Room: AAPM ePoster Library
Purpose: MRI-based treatment planning benefits from excellent soft-tissue contrast without ionizing radiation. However, geometric distortion is of great concern. This study aims to determine the dosimetric impact of geometric distortion on photon and proton treatment plans with various dose gradients by using measurements from two commercial MRI systems.
Methods: Second-order polynomial models were created based on measured 3D geometric distortion maps from two MRI systems (dedicated MRI simulator and MR-linac). Ten patients were selected for each treatment modality: photon and proton. Disease sites include brain, pelvis, abdomen, and spine. Modeled geometric distortions were applied to the planning CT and structure sets to mimic MRI-based treatment planning excluding additional errors in converting MRI to synthetic CT. Nominal plans with intensity modulation were generated by optimizing on the distorted CT using clinical planning objectives. Absolute dose gradient was calculated for each voxel of dose map from the nominal plan. Verification plans were then generated to calculate the perturbed doses on the undistorted CT. Percentage deviation of the perturbed dose from the nominal dose was calculated and plotted as a function of distortion and percentage dose gradient.

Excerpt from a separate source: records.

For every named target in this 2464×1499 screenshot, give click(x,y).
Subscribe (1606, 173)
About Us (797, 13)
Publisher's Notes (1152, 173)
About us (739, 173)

Results: The mean geometric distortions in the field of view were 0.64 mm and 0.77 mm for two MRI systems. In the scenario of typical geometric distortion (=2mm) in clinical MRI systems, the median dose deviations for photon plans were in the range of 0.18% to 1.35%, and 0.17% to 1.1% for each system, respectively. For proton plans, the maximum median dose deviations were in the range of 0.19% to 2.02%, and 0.18% to 2.37% for each system, respectively.
Conclusion: The deviation in dose due to geometric distortion was almost doubled when comparing proton plans to photon plans. When geometric distortion is kept below 2mm, the median dose deviation is =2.5% for common proton plans.